The most critical and fascinating period is adolescence. While the traditional education system “turns up the heat” with tests and cramming, Montessori takes the opposite path. Between the ages of 12 and 15, a child (or young adult) undergoes such a massive physical and psychological transformation that their purely intellectual capacity naturally dips.

“Society sees puberty as a problem; we see it as an opportunity,” says Darina. Instead of forcing students at Perlička to sit in desks and memorize facts, they are sent to a farm. Why? Because an adolescent needs to feel their own worth—what Maria Montessori called valorization. When a teenager builds a chicken coop, cooks lunch for the entire community, or creates a project that actually earns money, they experience a feeling that no grade in a schoolbook can provide. They experience the feeling of being an adult and being useful.
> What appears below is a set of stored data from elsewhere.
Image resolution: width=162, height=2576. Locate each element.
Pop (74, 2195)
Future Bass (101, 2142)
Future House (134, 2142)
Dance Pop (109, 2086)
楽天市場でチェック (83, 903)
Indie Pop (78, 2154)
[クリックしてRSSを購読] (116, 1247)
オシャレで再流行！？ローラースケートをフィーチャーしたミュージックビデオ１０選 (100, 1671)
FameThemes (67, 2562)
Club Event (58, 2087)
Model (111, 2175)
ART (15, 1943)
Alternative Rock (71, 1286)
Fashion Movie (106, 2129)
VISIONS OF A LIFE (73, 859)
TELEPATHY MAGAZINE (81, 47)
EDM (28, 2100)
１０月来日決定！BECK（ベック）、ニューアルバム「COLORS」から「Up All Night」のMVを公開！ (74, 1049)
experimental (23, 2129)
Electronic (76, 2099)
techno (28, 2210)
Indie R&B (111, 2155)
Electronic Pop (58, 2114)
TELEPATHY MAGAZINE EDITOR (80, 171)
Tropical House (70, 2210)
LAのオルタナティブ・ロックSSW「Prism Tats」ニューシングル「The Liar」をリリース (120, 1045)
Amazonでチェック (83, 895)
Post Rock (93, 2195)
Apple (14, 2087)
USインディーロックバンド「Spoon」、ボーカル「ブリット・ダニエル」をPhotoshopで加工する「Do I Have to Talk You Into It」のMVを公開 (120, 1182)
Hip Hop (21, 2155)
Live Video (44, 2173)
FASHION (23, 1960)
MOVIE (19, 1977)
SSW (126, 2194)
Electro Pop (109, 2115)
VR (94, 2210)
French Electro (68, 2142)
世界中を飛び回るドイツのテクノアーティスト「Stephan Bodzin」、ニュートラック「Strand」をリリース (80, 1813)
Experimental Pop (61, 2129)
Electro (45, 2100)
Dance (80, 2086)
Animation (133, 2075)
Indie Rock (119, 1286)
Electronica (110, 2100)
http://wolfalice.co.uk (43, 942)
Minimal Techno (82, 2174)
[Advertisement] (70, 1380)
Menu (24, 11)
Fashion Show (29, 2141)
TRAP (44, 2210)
Faith in values in the era of Artificial Intelligence

Modern times scare us with the rise of AI and social media. We fear our children will lose touch with reality. However, Darina Gurutidu offers a reassuring perspective. Technology is not the enemy if the child has an internal compass. If a student has gone through a system that taught them critical thinking, responsibility, and self-worth, AI becomes just another tool in their hands, not their master.

In March, Brno will host the Rediscovering Montessori conference, featuring world leaders in the field. They won’t talk about how to better assemble the pink tower. They will talk about how to open a child’s heart through education. Because, as the story of Darina and Perlička shows, Montessori is not just a school. It is the courage to allow children to be human in all their depth.

Final Thought

Next time you hear the word Montessori, don’t think of materials. Think of a young person standing firmly on their own feet, able to care for themselves and others, and unafraid of the future. That is the true “legacy on the school board” that Darina Gurutidu dreams of.


SUMMARY

The article debunks Montessori myths, presenting it as a deep system for character building, especially during the critical adolescent years. The key is real work that provides students with self-worth and prepares them for the world of technology through strong inner values.